In the CRDT talk notes below, what does "convergence" require of nodes?

#### [EXTRACTED TEXT]
[Begin]

Ecosyste.ms: Awesome

An open API service indexing awesome lists of open source software.

Awesome Lists | Featured Topics | Projects

https://github.com/pfrazee/crdt_talk


https://github.com/pfrazee/crdt_talk

Last synced: 2 months ago
JSON representation

Awesome Lists containing this project

README

        

CRDTs 2 part 2

-

(of n)

-

you're building a dist sys
either because of scale or arch...
nodes are not able to sync in real time

-

nodes act on their own
then reconcile state afterwards

this is called "eventual consistency"

-

the sign of EC: are changes allowed...
without the nodes talking to each other first?
"concurrent changes"

if so, you need...

-

"convergence"

nodes must come to the same state
regardless of the order they receive information

-

so

two nodes make concurrent changes
how do we reconcile them?

-

what if...

[End]

#### [DATA EXCERPT]

[Begin]

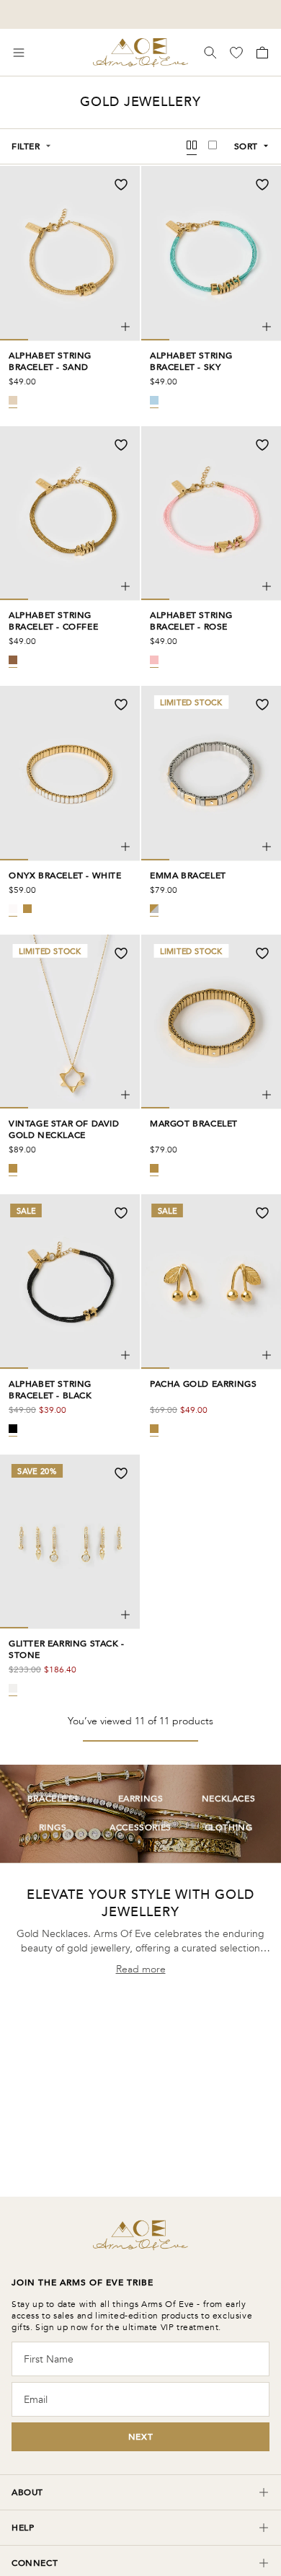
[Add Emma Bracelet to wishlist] (262, 704)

[End]

#### [OUTPUT FOR THIS EXERCISE]
Nodes must come to the same state regardless of the order they receive information.